In summary, the results demonstrate that service frequency adjustment can effectively optimize operational resource allocation, while cost adjustments, particularly in personnel and vehicle maintenance, significantly contribute to overall revenue enhancement.
6. Discussion
This study applies AI-driven methods, specifically SVR, to predict net revenue and optimize public bus services in Keelung City. The key contributions and limitations of this study are summarized in this Discussion section. The following three key highlights are outlined first:
- (1)
In contrast to conventional machine learning (ML) studies that emphasize ridership or fare revenue forecasting, this study develops a predictive framework for route-level net income by explicitly incorporating disaggregated cost components, thereby providing a more rigorous basis for addressing long-term financial sustainability in public bus systems.
- (2)
We construct a comprehensive route-level panel dataset integrating 19 operational and financial variables, including service frequency, vehicle-km, and detailed cost categories (personnel, administrative, financial, etc.). In contrast to prior approaches that treat costs implicitly or uniformly, our formulation explicitly encodes heterogeneous cost structures, thereby allowing the estimation of marginal effects by cost type. Additionally, we introduce normalized service frequency and normalized net income to ensure comparability across routes, which is an element typically absent from revenue-only models.
- (3)
Beyond predictive accuracy, this study integrates a policy-oriented simulation framework to quantitatively assess the impacts of service and cost adjustments on net income. This approach enables the derivation of operational thresholds applicable to route reallocation and workforce optimization, thereby advancing machine learning applications from purely predictive modeling toward prescriptive, decision-support analysis.

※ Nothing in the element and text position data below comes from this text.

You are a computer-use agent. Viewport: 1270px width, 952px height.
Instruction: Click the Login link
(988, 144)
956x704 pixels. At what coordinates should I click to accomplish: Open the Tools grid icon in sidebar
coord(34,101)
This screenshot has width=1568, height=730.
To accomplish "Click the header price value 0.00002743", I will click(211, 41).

On the other hand, potential limitation of this study is the mileage-based allocation of aggregate cost variables, which may not fully capture route-level cost heterogeneity. While this approach can overstate costs for long, low-ridership routes and understate them for short, high-demand routes, strong correlations between vehicle-kilometers and passenger demand support its validity as a reasonable proxy. Additionally, financial performance is normalized linearly to ensure consistent comparisons across routes, with outlier diagnostics confirming data reliability. Finally, the analysis focuses on financial optimization, without explicitly addressing equity or social impacts, and assumes proportional cost reductions for sensitivity analysis rather than precise operational adjustments.